READING PASSAGE:

[START]

# Am looking for a juice display stand



## Silver

Hi all

I am looking for a juice display stand (actually several of them) to display my juices.
I would like my juices to be visible all at once when I open my juice cupboard.

The problem is that they currently all stand next to each other, so i can only see the first row. To see the others, I have to lift them up and check them. I want to see them all easily. I keep them in flat plastic containers with compartments (nice for carrying around), but these stay in my cupboard.

I was going to try my hand at building something for myself, but I don't have all the tools, am not experienced at this - and I just don't have enough time. I thought of doing something in wood, then thought maybe perspex like the picture below would be better and lighter.

I was thinking of something along these lines:




To display mostly 30ml commercial e-juice bottles.

My cupboard is 41.5cm wide and 28cm deep. Height is not a problem since the horizontal shelves are adjustable. I have two such cupboards and two shelves on each, which I can dedicate to juice display. So would look to get 4 of these display stands.

Am wondering if anyone knows where these may be available locally.

Alternatively, if someone wants to offer to build me something - I am more than happy to pay for it. Just PM me.

Reactions: Like 1


----------



## Valesidecc

You could try the likes of Mr. Plastic. Shoot them an email and i am sure they will be able to make whatever it is you need

Reactions: Thanks 1


----------



## Derick

I was gonna say you can look at nail-polish display stands, but those nail polish people are nuts with their prices!
http://www.salonsupplystore.co.za/polish_counter_top_display_small#.VSPooVWqpBc

Reactions: Thanks 1


----------



## Valesidecc

That price is mental!!!


----------



## Valesidecc

If our postal service was more reliable
http://www.ebay.com/bhp/acrylic-nail-polish-rack

an a bigger version of the mentally priced one
http://www.ebay.com/itm/Clear-Acryl...ack-Organizer-Table-Counter-Top-/331169060834


----------



## Derick

Valesidecc said:


> If our postal service was more reliable
> http://www.ebay.com/bhp/acrylic-nail-polish-rack
> 
> an a bigger version of the mentally priced one
> http://www.ebay.com/itm/Clear-Acryl...ack-Organizer-Table-Counter-Top-/331169060834


Yep, fasttech also has a nice collection
https://www.fasttech.com/category/3030/stands-holders


----------



## Silver

Thanks @Derick - ya, that price of that cosmetic one is mental indeed - R1000 for a stand for 20 juices - Lol, the juices are not much more expensive than that. Ha ha

And thanks @Valesidecc for the tip on Mr Plastic - I may just look into that
And for the other links

This one I think would work for me - perfect width at 40cm!

[END]

DATA ROWS:
[START]

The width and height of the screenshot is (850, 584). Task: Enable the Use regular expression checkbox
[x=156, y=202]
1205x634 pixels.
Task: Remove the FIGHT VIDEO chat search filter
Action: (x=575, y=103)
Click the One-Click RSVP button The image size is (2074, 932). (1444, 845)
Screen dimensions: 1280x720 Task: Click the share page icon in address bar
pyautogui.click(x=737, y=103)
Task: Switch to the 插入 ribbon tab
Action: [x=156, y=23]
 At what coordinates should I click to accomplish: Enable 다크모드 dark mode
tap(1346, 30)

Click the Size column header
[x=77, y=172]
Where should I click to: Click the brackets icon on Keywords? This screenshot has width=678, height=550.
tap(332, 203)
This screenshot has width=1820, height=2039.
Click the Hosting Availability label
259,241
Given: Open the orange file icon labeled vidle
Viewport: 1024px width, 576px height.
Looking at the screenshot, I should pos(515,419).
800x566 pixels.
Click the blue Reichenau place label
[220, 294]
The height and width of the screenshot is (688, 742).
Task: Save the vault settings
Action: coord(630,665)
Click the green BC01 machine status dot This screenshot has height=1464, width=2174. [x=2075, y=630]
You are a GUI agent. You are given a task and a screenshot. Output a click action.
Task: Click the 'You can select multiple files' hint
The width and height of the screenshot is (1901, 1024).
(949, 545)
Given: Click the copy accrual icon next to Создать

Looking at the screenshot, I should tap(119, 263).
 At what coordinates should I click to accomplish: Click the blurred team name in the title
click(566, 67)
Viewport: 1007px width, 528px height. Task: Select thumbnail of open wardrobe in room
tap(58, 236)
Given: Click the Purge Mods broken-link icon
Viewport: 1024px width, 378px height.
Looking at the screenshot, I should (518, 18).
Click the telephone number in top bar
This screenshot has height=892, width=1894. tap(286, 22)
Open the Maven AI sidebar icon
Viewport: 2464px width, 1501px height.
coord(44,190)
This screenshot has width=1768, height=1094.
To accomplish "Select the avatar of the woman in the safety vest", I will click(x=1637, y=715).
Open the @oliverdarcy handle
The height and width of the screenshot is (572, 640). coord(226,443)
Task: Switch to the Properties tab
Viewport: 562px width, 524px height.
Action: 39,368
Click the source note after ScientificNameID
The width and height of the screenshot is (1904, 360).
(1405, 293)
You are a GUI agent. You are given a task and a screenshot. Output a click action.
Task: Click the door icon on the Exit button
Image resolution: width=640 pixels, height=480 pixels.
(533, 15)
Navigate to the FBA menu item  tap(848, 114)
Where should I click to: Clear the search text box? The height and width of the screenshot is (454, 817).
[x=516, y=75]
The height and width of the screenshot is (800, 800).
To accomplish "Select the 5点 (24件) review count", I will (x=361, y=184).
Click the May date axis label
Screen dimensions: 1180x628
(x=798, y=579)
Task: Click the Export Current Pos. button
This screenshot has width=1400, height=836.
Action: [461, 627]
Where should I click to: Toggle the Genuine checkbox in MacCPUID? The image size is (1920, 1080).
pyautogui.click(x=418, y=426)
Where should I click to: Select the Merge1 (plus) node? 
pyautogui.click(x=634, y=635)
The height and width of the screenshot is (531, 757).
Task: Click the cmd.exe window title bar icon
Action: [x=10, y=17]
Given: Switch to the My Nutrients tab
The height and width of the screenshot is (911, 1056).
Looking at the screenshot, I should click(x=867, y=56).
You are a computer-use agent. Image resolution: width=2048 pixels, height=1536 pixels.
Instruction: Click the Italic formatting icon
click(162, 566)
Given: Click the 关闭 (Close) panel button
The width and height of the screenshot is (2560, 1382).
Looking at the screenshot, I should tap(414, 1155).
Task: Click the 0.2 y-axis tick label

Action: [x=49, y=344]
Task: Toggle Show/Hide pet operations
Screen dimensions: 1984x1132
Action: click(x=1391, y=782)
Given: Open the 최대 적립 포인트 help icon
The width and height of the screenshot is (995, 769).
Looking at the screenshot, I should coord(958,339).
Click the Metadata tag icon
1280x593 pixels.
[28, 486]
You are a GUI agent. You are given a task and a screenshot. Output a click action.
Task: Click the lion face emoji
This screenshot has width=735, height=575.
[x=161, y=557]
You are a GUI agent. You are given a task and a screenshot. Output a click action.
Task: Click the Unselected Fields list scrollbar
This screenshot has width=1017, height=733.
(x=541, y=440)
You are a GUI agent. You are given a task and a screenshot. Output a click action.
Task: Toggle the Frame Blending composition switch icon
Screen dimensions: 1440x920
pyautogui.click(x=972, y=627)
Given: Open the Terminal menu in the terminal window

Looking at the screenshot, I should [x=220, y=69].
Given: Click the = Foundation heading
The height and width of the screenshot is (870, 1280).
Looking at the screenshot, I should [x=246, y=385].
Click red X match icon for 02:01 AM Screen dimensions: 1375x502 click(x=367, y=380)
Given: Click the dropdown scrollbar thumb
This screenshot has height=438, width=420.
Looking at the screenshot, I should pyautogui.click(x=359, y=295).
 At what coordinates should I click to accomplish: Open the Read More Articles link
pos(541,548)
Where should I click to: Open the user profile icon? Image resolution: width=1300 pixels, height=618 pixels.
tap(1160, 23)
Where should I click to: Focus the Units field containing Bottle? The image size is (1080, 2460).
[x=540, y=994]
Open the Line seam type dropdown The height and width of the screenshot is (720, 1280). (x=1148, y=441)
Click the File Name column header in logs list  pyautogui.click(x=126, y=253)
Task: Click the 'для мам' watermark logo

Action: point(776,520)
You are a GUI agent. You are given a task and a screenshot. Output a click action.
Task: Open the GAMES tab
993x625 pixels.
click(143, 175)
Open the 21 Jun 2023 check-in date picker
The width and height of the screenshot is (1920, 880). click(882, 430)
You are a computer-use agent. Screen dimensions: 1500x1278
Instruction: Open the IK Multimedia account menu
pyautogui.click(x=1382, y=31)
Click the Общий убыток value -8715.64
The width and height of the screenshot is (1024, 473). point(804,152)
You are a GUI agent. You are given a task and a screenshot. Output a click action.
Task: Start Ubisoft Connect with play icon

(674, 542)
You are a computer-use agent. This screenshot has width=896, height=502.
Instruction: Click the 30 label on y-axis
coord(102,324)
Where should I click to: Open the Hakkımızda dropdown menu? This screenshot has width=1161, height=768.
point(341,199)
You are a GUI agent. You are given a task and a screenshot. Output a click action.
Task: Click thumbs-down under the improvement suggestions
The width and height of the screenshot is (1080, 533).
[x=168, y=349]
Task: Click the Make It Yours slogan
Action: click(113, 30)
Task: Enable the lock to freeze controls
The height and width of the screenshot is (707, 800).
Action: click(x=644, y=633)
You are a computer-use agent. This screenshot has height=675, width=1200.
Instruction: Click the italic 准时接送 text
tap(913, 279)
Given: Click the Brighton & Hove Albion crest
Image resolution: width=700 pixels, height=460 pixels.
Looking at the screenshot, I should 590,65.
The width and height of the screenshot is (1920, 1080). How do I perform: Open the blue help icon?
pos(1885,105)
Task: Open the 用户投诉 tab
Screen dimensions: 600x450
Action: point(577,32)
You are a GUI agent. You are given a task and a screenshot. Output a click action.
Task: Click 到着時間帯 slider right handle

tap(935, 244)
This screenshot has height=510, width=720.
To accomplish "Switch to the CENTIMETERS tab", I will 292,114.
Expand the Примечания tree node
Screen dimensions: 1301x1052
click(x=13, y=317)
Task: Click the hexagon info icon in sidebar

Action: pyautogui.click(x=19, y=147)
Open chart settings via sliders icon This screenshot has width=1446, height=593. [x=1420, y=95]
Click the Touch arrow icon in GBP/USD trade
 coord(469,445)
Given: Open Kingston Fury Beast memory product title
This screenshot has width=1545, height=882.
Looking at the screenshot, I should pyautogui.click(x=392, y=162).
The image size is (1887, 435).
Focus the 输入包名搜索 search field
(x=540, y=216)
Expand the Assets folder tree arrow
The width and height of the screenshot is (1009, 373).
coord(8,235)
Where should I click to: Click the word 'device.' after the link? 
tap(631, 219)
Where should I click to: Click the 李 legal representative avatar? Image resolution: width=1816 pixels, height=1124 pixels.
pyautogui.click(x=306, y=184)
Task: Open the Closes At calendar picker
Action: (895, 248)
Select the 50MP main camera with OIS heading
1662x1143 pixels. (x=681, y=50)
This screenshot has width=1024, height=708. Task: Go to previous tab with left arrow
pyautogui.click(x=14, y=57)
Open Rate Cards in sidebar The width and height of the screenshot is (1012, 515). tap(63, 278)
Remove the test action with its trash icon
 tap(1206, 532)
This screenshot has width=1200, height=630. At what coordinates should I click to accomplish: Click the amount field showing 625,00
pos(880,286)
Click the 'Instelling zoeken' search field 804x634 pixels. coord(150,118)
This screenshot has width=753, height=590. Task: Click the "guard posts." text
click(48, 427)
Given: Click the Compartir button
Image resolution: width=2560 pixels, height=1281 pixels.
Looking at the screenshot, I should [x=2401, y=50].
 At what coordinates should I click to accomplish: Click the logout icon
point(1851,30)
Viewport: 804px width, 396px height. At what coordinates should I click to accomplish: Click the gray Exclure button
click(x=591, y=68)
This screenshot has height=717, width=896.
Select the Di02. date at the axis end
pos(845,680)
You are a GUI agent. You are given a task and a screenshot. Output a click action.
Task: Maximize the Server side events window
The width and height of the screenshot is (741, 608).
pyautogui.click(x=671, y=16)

[END]

SET PROBLEM:
In the juice display stand thread, how wide is the poster's cupboard? The entries aren't needed.

EXPECTED OUTPUT:
41.5cm